The team used the Strangler Fig pattern, rejecting both a big-bang rewrite (too risky, undocumented business logic) and a pure lift-and-shift (would not fix deployment coupling).
The Strangler Fig Approach
The principle: every new feature lands in a new service, every refactor is an extraction opportunity, and the monolith only shrinks. A routing layer — CloudFront in front of an ALB whose listener rules route by path to target groups (one per service plus one for the monolith) — lets requests move to new services without changing clients.
A new service launches by adding an ALB rule that initially sends a small traffic percentage to the new target group; the team watches metrics and shifts weight or rolls back. The hard-won discipline: ALB target-group weights are the source of truth, so every request must go through the ALB. Business feature flags live in application code, not at the ALB.

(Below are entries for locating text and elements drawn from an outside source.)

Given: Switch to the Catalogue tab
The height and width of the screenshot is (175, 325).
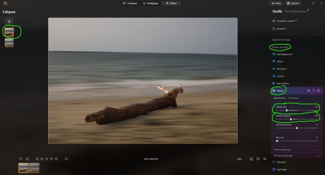Looking at the screenshot, I should pyautogui.click(x=130, y=3).
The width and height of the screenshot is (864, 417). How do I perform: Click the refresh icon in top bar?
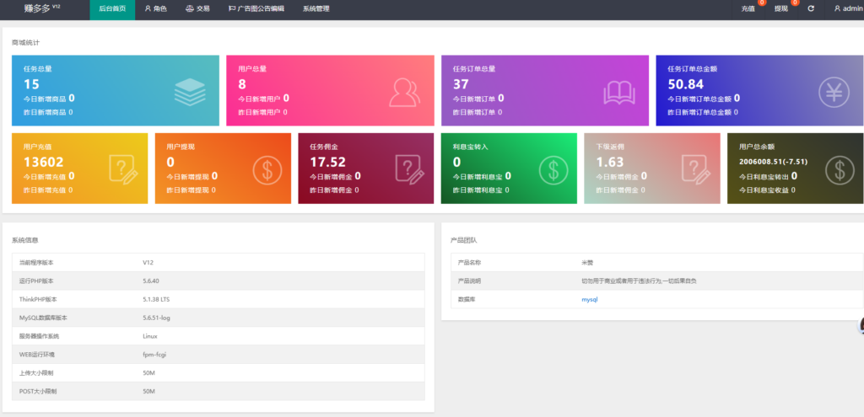pyautogui.click(x=811, y=8)
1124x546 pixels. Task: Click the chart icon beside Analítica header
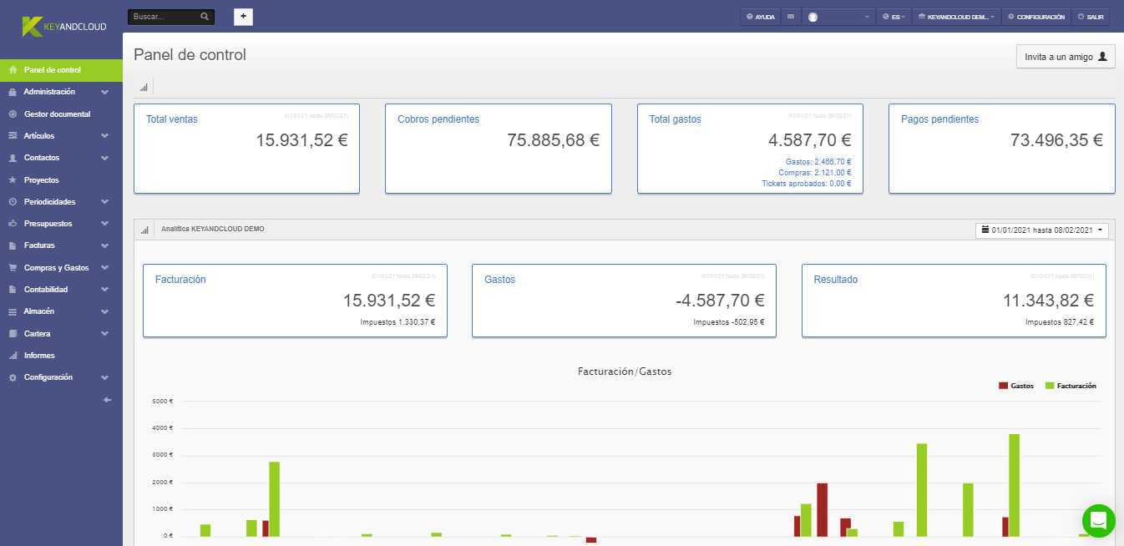point(144,230)
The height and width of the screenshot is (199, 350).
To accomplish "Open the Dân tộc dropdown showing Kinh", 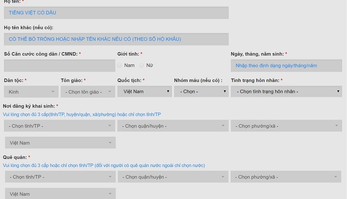I will point(31,92).
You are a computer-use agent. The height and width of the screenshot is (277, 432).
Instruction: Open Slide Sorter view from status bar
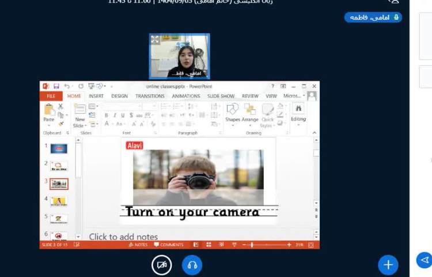[x=209, y=245]
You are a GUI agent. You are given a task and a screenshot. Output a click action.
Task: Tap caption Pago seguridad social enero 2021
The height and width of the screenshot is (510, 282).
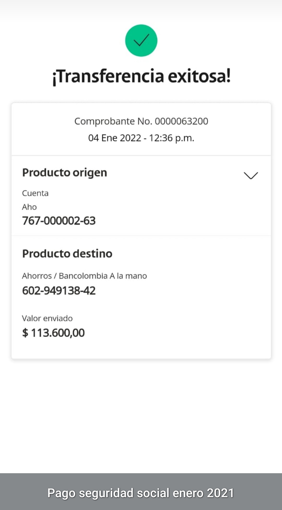click(x=140, y=493)
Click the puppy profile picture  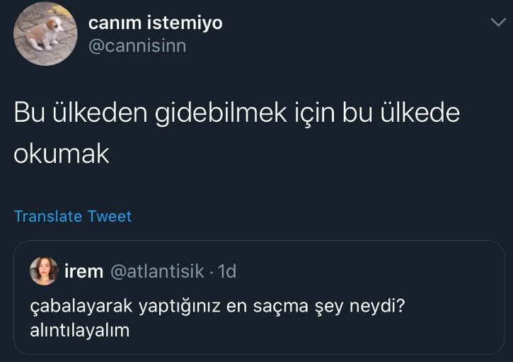45,34
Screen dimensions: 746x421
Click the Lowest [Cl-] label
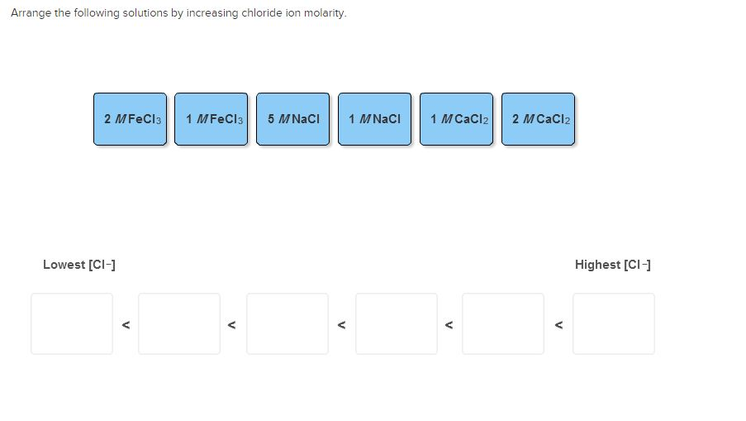(x=79, y=265)
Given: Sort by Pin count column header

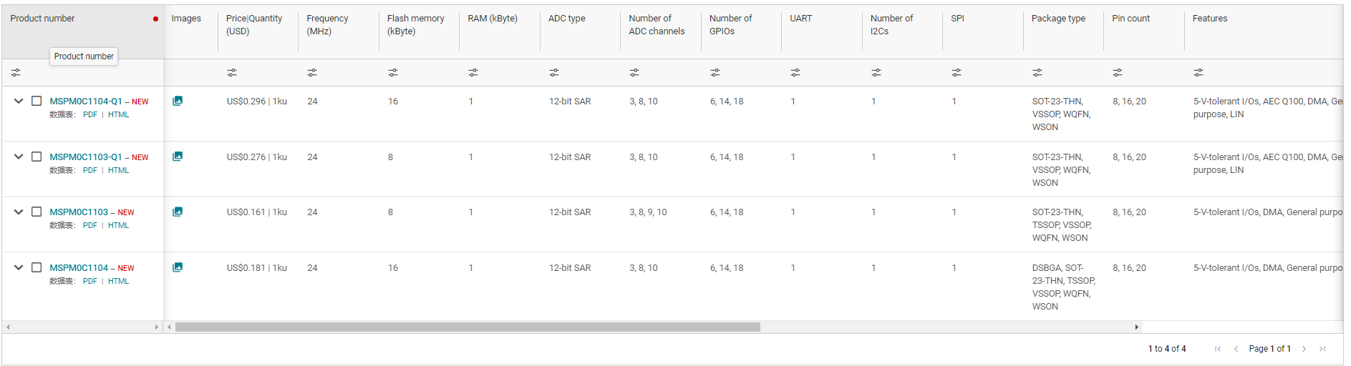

Service Boundaries and Data Migration
Services were extracted along data-ownership boundaries, not codebase organization — the Billing service owns charges, subscriptions, and invoices. Two 'logic services' that owned no data were extracted and rolled back. After 18 months: Identity, Billing, Catalog, and a greenfield Notification service; the monolith still holds the core product, to be attacked last.
Data migration uses three alternative techniques: greenfield (empty DB for new entities), DMS-based cutover (one-way CDC, read-only canary on GETs, then a brief write freeze and flip — used for Billing), and application-level dual-write (used for Identity). After cutover the new service is the single owner; the monolith stops writing. A nightly schema-drift comparison job caught three subtle bugs.

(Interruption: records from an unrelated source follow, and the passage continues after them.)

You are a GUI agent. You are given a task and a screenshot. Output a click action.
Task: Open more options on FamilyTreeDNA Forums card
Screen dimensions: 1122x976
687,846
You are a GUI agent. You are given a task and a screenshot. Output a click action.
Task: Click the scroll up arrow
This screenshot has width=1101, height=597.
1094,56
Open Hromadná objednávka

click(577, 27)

Communication, Observability, and CI/CD
Services communicate via EventBridge for publish/subscribe domain events (the default) and direct service-to-service calls only for unavoidable synchronous needs (token validation). The team rejected a service mesh, relying on mTLS at the ALB plus application-level auth. Observability — X-Ray distributed tracing, CloudWatch Application Signals, consistent structured logging — is what made the migration manageable.
CI/CD migrated in stages: year one ran Jenkins for the monolith and CodePipeline for new services; year two retired Jenkins. The lesson: do not replace the deployment toolchain and split the monolith at the same time.
Big-bang rewrite — rejected — freezes feature work and bets on undocumented business logic surviving a from-scratch rebuild.
Lift-and-shift — rejected — containerizing the monolith does not fix the deployment-coupling problem.
Strangler Fig — chosen — route around the monolith with an ALB and replace it feature by feature, incrementally and reversibly.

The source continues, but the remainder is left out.